- **Exercise requirements**
Pick each line that has "will" out of the records.

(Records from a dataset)
+++

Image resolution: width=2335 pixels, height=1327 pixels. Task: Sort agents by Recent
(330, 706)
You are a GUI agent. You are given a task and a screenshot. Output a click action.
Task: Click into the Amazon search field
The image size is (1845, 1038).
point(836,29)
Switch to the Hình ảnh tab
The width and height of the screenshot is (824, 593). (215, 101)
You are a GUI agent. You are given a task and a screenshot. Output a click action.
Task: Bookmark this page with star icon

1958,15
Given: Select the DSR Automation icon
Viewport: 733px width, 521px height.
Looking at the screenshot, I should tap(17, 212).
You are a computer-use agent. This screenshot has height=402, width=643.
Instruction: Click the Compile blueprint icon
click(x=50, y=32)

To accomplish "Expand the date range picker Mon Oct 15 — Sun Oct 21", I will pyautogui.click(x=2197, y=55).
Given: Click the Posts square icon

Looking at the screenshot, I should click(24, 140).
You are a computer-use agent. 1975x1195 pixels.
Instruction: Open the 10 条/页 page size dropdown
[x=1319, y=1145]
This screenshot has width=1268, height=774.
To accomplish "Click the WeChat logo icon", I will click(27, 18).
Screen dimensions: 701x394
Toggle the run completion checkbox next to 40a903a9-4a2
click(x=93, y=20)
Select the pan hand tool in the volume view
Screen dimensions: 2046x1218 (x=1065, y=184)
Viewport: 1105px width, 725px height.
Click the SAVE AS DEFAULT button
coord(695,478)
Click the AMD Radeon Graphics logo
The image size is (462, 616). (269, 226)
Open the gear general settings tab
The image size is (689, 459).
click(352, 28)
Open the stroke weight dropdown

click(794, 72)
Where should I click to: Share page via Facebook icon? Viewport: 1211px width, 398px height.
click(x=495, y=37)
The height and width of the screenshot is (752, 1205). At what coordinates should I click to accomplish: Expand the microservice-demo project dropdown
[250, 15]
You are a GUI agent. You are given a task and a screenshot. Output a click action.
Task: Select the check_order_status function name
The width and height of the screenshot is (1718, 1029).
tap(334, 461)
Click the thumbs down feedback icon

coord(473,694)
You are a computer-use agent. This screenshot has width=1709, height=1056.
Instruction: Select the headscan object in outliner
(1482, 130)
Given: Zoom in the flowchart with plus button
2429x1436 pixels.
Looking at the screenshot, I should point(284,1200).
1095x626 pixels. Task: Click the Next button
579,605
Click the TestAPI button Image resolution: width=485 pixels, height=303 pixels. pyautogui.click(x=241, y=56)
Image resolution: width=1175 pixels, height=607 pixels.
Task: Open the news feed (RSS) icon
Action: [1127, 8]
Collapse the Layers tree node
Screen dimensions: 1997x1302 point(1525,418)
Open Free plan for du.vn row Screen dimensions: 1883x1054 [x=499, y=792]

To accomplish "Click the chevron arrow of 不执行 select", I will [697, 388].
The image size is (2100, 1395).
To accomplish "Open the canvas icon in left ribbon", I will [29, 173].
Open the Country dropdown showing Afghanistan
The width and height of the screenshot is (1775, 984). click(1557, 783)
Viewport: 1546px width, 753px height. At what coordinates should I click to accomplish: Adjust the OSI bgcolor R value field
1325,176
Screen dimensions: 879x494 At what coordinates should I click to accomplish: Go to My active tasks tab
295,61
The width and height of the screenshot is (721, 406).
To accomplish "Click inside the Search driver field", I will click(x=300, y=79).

+++

- **Result of this task**
To accomplish "Expand the date range picker Mon Oct 15 — Sun Oct 21", I will pyautogui.click(x=2197, y=55).
To accomplish "Click the WeChat logo icon", I will click(27, 18).
To accomplish "Click the chevron arrow of 不执行 select", I will [697, 388].
To accomplish "Open the canvas icon in left ribbon", I will [29, 173].
To accomplish "Click inside the Search driver field", I will click(x=300, y=79).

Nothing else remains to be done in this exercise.